The Ghosts of Buxley Hall is a 1980 American made-for-television fantasy-comedy film produced by Walt Disney Productions, directed by Bruce Bilson and starring Dick O'Neill, Victor French, Louise Latham and Monte Markham. It was originally broadcast as a two-part episode of Disney's Wonderful World on December 21 and December 28, 1980.

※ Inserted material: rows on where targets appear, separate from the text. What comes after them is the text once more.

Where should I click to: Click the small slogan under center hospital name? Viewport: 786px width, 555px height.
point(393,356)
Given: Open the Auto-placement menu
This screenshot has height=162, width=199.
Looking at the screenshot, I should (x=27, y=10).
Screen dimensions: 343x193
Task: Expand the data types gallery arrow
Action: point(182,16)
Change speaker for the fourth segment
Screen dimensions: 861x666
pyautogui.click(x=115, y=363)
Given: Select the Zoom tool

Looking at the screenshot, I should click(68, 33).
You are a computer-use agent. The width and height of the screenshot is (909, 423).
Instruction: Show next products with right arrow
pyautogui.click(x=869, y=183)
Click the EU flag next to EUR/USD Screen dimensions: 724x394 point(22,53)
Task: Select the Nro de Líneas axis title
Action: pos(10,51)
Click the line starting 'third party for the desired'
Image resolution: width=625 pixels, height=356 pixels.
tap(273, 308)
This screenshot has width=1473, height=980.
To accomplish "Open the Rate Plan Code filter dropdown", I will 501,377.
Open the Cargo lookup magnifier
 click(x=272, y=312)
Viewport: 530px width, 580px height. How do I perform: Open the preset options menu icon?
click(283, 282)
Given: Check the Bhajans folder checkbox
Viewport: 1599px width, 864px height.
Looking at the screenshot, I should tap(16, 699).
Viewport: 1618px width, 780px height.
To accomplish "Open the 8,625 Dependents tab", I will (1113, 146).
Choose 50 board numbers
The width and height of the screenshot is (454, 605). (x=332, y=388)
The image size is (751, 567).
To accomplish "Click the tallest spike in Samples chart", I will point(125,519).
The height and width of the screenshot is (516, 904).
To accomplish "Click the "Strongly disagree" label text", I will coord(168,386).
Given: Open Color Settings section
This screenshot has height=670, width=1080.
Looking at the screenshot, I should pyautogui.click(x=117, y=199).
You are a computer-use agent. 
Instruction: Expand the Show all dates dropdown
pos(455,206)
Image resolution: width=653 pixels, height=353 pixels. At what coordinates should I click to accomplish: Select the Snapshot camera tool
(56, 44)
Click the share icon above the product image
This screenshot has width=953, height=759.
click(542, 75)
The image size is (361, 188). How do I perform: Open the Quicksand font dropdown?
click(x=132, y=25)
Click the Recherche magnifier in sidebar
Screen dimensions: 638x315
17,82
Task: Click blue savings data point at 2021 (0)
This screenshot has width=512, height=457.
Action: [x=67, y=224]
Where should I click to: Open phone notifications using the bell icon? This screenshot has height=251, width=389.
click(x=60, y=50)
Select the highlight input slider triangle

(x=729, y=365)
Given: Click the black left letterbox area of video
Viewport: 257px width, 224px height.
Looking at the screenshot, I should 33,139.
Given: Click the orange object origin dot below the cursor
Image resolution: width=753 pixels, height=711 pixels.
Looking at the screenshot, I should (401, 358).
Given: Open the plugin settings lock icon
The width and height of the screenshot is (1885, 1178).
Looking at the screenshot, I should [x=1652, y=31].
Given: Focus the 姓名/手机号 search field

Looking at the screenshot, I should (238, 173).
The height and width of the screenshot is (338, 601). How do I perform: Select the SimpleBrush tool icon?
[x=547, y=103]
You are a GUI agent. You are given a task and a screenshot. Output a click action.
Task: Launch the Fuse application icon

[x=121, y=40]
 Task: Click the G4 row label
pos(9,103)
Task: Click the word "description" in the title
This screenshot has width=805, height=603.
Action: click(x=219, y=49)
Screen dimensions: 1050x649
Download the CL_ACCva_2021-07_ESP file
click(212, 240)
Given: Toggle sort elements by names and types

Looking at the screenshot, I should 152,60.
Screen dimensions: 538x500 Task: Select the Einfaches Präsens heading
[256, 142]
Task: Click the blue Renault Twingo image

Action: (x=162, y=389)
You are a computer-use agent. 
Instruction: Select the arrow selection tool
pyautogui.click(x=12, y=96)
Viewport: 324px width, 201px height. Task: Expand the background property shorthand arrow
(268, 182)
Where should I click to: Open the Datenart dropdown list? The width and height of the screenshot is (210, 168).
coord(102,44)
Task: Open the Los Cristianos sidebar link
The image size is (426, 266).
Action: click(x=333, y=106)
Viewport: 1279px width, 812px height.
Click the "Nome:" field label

The Ghosts of Buxley Hall was filmed on location at Banning House in the Wilmington section of Los Angeles, California.

==Synopsis==
When the 100-year-old Buxley Military Academy falls on hard financial times and is forced to merge with a school for girls, the academy's resident ghosts – General Eulace C. Buxley, Bettina Buxley and Sergeant Major Chester B. Sweet – are aggrieved and aroused from their sleep to seek justice. Outraged by this disrespect of tradition, the spirits are further appalled by a modern world of equal rights for women and rock 'n' roll, as well as the dishonest designs a wealthy matron has for the school. The ghost trio declares war on the living who are involved in their own battle of the sexes.

==Cast==
- Dick O'Neill as General Eulace C. Buxley
- Victor French as Sergeant Major Chester B. Sweet
- Louise Latham as Bettina Buxley
- Rad Daly as Jeremy Ross
- Monte Markham as Colonel Joe Buxley
- Ruta Lee as Ernestine Di Gonzini
- Vito Scotti as Count Sergio Luchesi Di Gonzini
- Don Porter as Judge Oliver Haynes
- Steve Franken as Virgil Quinby
- Renne Jarrett as Emily Wakefield
- Christian Juttner as Cadet Captain Hubert Fletcher
- Tricia Cast as Posie Taylor
- Guy Raymond as Ben Grissom
- John Myhers as E.L. Hart
- Joe Tornatore as Vincent
- Stu Gilliam as Lt. Jim Rodney
- John Ericson as George Ross
- Tony Becker as Todd
- Karyn Harrison as Waitress
- Billy Jacoby as David Williams

==Production==
On April 5, 1981, a little over four months after the December broadcast of The Ghosts of Buxley Hall, director Bruce Bilson married one of the film's co-stars, Renne Jarrett.

==Release==
The Ghosts of Buxley Hall was released on VHS by Walt Disney Home Video in the 1980s. On September 18, 2012, it was released on DVD as a Disney Movie Club Exclusive, available only to club members for mail or online ordering.

==Broadcast==
Turner Classic Movies presented The Ghosts of Buxley Hall on October 28, 2015, as part of its "Treasures From the Disney Vault" combined with a "Salute to Halloween". Shown before "The Ghosts of Buxley Hall" were The Three Little Pigs (1933), The Big Bad Wolf (1934), Three Little Wolves (1936), The Adventures of Ichabod and Mr. Toad (1949), The Old Mill (1937), "The Plausible Impossible" (1956), Escape to Witch Mountain (1975), Lonesome Ghosts (1937), Frankenweenie (1984) and Mr. Boogedy (1986). Following "The Ghosts of Buxley Hall", the Disney-Halloween salute concluded with Return from Witch Mountain (1978).